Sally paused. “I didn’t mean for this to be an argument.”
Hope nodded. “Of course.” She wasn’t sure that she agreed with this, but it was a much safer thing to say.
“It seems, sometimes, that every time Scott’s name comes up, when we’re talking, that we end up arguing about one thing or another,” Sally said. “Even after all these years.”
Hope shook her head. “Well, let’s not talk about Scott. I mean, after all, he’s not really much of a part of who we are, is he? But he’s still a part of Ashley’s life, so we should deal with him in that context. And anyway, even if Scott and I don’t exactly get along, that doesn’t mean I automatically think he’s crazy.”
“Okay, fair enough,” Sally replied. “But the letter…”
“Has Ashley seemed out of touch, or distant, or anything out of the normal lately?”
“You know as well as I. No is the answer. Unless you’ve noticed something.”
“I don’t know that I’m all that great at spotting emotional undercurrents in young women,” Hope said, although she knew this statement was the opposite of the truth.
“What makes you think I am?” Sally asked.
Hope shrugged. The entire conversation was going wrong, and she couldn’t tell if it was her fault. She looked across the dining room table at Sally and thought that there was some tension between them that she couldn’t quite put a name to. It was like seeing some hieroglyphics carved into a stone.
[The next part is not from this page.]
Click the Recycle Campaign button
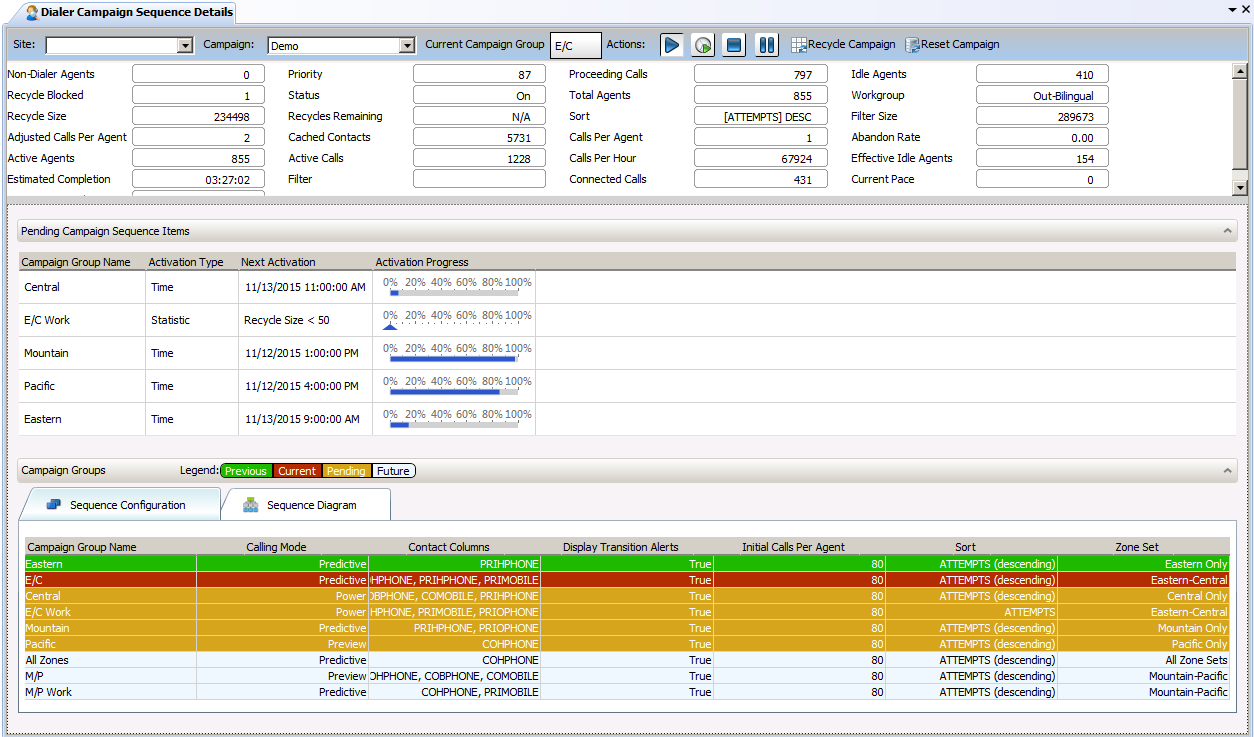1254x737 pixels. tap(843, 44)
It was speaking a language that should be clear, but was just beyond her grasp.
“When Ashley was last here, did you notice anything different?”
As Hope waited for Sally to reply, she went over all the dynamics of Ashley’s last visit. Ashley had breezed in with all the usual bluster, confidence, and million plans all going on at once. Sometimes standing next to her was a little like trying to grab the trunk of a palm tree at the height of a hurricane. She simply had a natural velocity to her.
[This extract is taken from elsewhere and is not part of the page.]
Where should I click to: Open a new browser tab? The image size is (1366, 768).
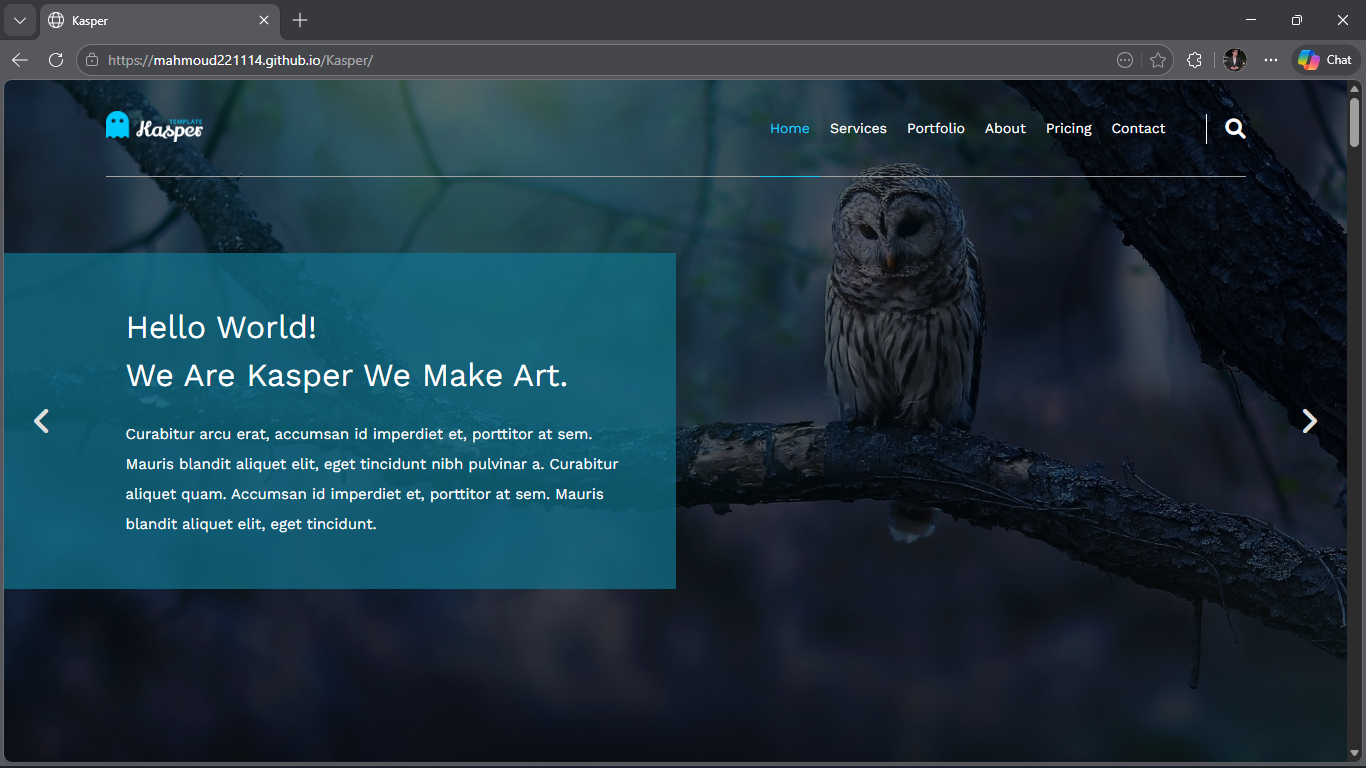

Sally was shaking her head and smiling. “I don’t know,” she said. “She was doing this and that and meeting up with one person or another. High school friends she hadn’t seen in years. It seemed like she hardly had a moment for her boring old mom. Or her boring old mom’s partner. Or, I suppose, for her boring old dad either.”
Hope nodded.
Sally pushed back from the table. “Ah, let’s just see what happens. If Ashley has a problem, she’s likely to call and ask for advice or help or whatever. Let’s not read anything into anything, okay? Actually, I’m sorry I brought it up. If Scott hadn’t been so upset…Actually, not upset. But concerned. I think he’s just getting a little paranoid in his old age. Hell, we all are, aren’t we? And Ashley, well, she’s got all that energy. Best thing is to just step aside and let her find her own way.”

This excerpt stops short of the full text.